Le emozioni sono importanti, ci danno una misura della nostra relazione con l’Altro, ma se ne siamo travolti rischiamo di perdere la bussola. Ritrovare i punti di riferimento per orientarci è molto impegnativo, soprattutto se il compito è ricorrente (ricorrente la perdita, ricorrente la ricerca a tentoni). A un certo punto, però, o la va o la spacca: o si coltiva con ostinazione il proprio giardino, pur sapendo di aver fatto morire perfino i cactus in passato, oppure si lascia perdere del tutto e si vive senza consapevolezza – “fare o non fare, non c’è provare”. *

Va bene che quando si cade ci si rialza e si diventa più forti, ma non è molto più proficuo cercare di capire cosa cambiare nel nostro atteggiamento prima di fare i calli? La vita offre comunque sfide non indifferenti, almeno variamo un po’ :-)

Tra il dire e il fare non c’è soltanto la volontà, questo è chiaro, ma guardarsi allo specchio senza raccontarsi storie aiuta moltissimo.
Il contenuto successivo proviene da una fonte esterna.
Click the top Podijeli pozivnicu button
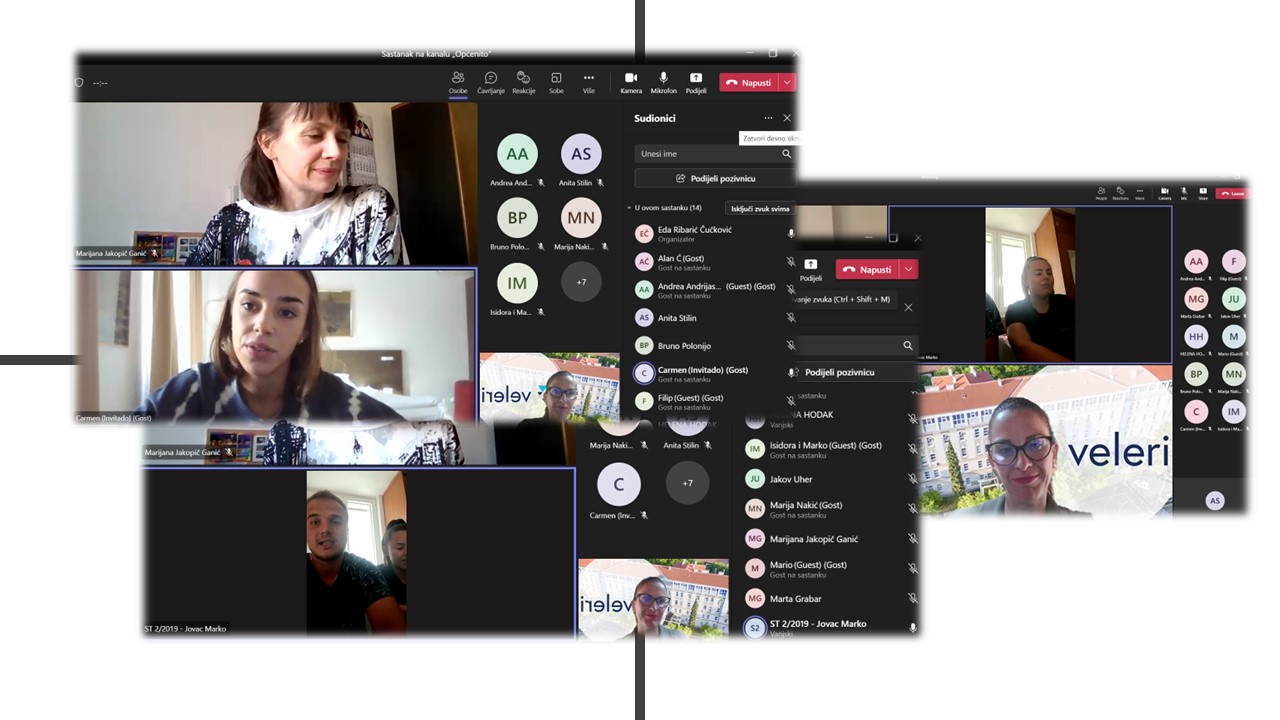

* Coltivare il proprio giardino non vuol dire arrivare da nessuna parte, ma vivere in consapevolezza, presenti in ciò che si fa, o “testimoni di se stessi” come dice Gino Tocchetti (citando Osho, “Tu sei il mondo”). Coltivandosi, appunto. C’è anche la possibilità di vivere senza consapevolezza, lo fanno in tanti e i risultati li vediamo chiaramente.